> [TRECHO DA PÁGINA]
◆ ◆ ◆

2019 de Janeiro, 24 | Crônicas de Balcão

Uma colega advogada, também proprietária de restaurante, postou que no seu horário de almoço sai do escritório e veste a touca para atender mesas. Com saudável desprendimento, ela contribuiu para desmistificar a ideia (um tanto tupiniquim) de glamourização do trabalho, essa gente que diz “ah, isso eu não faço”, quando qualquer trabalho já é digno pela sua simples utilidade e pela dedicação de tempo e esforço de quem o executa.

Lembrei-me de uma cena. Eu estava dando aula na pós-graduação de Direito Contratual na faculdade. No intervalo, alunos se aproximam para comentários e perguntas. Uma estudante veio a mim intrigada: professora, eu a conheço de algum lugar - por acaso você não atende na padaria Sabor de Luna? Sim, querida, atendo. E ali me dei conta da peculiar situação.

Todo dia, ao terminar meus afazeres como advogada, vou para nossa pequena padaria e confeitaria atender no balcão. Lavo louça, sirvo café, retiro lixo, converso com clientes. Com três diplomas de especialização, mestrado, doutorado, e fluência em quatro idiomas, eu deveria estar numa suntuosa mesa de mármore, num gabinete com ar condicionado e carpete de 5 cm de altura, bem longe de qualquer balcão, certo? Errado!! Eu deveria estar onde eu me sinto bem, em primeiro lugar. E, em segundo: fazendo o melhor para o negócio.

No nosso caso (que buscamos valorizar o prazer e a memória afetiva através do alimento), é essencial estar presente, conectar-se com o público, ouvir os clientes. Sabe-se que as pequenas empresas (principais geradoras de riqueza no comércio brasileiro, com 54% do PIB do setor), praticam a leitura intuitiva do mercado, sendo que a relação próxima com sua clientela é uma grande vantagem competitiva. Corporações lutam para ter esse relacionamento direto, mas, como já passaram para o nível do marketing burocrático, perderam a proximidade com o consumidor (sic Stokes).

◆ ◆ ◆

> [DADOS EXTRAÍDOS]

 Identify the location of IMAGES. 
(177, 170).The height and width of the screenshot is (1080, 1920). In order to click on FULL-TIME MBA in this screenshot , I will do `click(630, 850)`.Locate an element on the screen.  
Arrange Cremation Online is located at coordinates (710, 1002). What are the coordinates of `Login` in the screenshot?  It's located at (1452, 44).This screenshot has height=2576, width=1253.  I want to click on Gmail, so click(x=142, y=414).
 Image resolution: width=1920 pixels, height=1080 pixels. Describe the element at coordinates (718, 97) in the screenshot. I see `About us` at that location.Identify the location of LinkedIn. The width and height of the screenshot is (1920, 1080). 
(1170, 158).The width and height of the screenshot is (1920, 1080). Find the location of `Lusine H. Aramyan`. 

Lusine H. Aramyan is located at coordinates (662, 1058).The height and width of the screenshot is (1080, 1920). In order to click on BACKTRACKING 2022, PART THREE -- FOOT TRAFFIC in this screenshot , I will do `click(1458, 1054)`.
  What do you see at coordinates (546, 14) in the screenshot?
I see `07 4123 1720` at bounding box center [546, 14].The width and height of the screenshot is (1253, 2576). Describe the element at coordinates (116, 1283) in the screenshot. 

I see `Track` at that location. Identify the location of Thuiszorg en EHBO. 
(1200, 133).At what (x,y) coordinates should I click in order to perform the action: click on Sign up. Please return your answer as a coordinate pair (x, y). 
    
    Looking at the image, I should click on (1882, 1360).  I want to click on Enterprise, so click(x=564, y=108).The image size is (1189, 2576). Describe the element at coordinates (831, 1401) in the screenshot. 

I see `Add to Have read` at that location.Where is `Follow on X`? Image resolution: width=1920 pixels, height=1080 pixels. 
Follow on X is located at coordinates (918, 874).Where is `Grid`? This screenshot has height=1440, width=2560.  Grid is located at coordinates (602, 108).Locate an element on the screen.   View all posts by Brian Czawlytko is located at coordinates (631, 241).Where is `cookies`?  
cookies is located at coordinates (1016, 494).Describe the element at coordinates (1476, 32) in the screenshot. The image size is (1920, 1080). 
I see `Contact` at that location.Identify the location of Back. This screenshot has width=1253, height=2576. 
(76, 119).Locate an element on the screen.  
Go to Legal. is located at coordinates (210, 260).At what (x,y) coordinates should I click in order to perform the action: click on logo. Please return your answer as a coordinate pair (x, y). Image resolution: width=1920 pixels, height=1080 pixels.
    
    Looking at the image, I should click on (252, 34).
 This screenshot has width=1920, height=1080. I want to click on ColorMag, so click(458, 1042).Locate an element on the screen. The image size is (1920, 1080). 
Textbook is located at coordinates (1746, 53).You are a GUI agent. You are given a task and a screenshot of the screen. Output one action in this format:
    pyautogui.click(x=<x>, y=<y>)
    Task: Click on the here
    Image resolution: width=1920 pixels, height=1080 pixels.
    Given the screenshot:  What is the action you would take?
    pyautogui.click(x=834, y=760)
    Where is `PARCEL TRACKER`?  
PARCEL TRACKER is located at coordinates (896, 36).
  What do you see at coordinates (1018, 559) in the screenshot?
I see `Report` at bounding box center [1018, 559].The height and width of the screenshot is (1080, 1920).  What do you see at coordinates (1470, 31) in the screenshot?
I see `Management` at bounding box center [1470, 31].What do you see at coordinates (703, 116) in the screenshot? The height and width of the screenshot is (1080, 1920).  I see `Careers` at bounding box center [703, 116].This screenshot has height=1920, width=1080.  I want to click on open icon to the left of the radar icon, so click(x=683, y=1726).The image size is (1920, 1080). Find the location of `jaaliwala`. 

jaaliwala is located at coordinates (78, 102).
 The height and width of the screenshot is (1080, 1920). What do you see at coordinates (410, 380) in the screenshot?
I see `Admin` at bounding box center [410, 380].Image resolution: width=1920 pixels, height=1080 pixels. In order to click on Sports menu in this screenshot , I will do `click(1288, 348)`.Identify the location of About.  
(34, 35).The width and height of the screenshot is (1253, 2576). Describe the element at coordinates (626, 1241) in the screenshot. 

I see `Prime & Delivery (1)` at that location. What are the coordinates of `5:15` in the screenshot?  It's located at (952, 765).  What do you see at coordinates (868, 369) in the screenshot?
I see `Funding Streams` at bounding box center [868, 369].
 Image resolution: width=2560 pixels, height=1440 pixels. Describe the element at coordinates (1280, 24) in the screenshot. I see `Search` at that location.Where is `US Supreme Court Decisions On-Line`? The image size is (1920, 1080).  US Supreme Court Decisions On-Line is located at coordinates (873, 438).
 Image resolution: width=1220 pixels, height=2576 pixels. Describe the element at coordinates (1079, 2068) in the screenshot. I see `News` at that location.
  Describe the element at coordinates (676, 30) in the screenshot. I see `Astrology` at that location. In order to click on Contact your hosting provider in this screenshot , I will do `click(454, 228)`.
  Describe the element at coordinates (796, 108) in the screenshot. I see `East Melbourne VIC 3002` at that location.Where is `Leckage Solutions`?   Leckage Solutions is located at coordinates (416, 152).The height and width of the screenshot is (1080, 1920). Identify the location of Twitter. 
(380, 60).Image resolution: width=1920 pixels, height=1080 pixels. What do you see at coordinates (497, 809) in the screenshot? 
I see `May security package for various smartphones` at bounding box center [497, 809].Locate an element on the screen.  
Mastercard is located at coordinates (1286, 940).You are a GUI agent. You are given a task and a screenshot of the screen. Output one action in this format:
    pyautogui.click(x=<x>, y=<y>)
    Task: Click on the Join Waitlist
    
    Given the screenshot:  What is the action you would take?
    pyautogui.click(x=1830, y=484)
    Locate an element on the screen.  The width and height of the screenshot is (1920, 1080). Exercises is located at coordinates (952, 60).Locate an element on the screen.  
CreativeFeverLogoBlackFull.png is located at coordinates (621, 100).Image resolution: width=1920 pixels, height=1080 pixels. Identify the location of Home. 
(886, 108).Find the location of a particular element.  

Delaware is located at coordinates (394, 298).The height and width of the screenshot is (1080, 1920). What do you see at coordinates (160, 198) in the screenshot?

◆ ◆ ◆

> [TAREFA]
Reproduza fielmente a parte da crônica sobre o trabalho no balcão que começa nas palavras "2019 de Janeiro, 24" e termina depois de "da peculiar situação.".

> [RESPOSTA]
2019 de Janeiro, 24 | Crônicas de Balcão

Uma colega advogada, também proprietária de restaurante, postou que no seu horário de almoço sai do escritório e veste a touca para atender mesas. Com saudável desprendimento, ela contribuiu para desmistificar a ideia (um tanto tupiniquim) de glamourização do trabalho, essa gente que diz “ah, isso eu não faço”, quando qualquer trabalho já é digno pela sua simples utilidade e pela dedicação de tempo e esforço de quem o executa.

Lembrei-me de uma cena. Eu estava dando aula na pós-graduação de Direito Contratual na faculdade. No intervalo, alunos se aproximam para comentários e perguntas. Uma estudante veio a mim intrigada: professora, eu a conheço de algum lugar - por acaso você não atende na padaria Sabor de Luna? Sim, querida, atendo. E ali me dei conta da peculiar situação.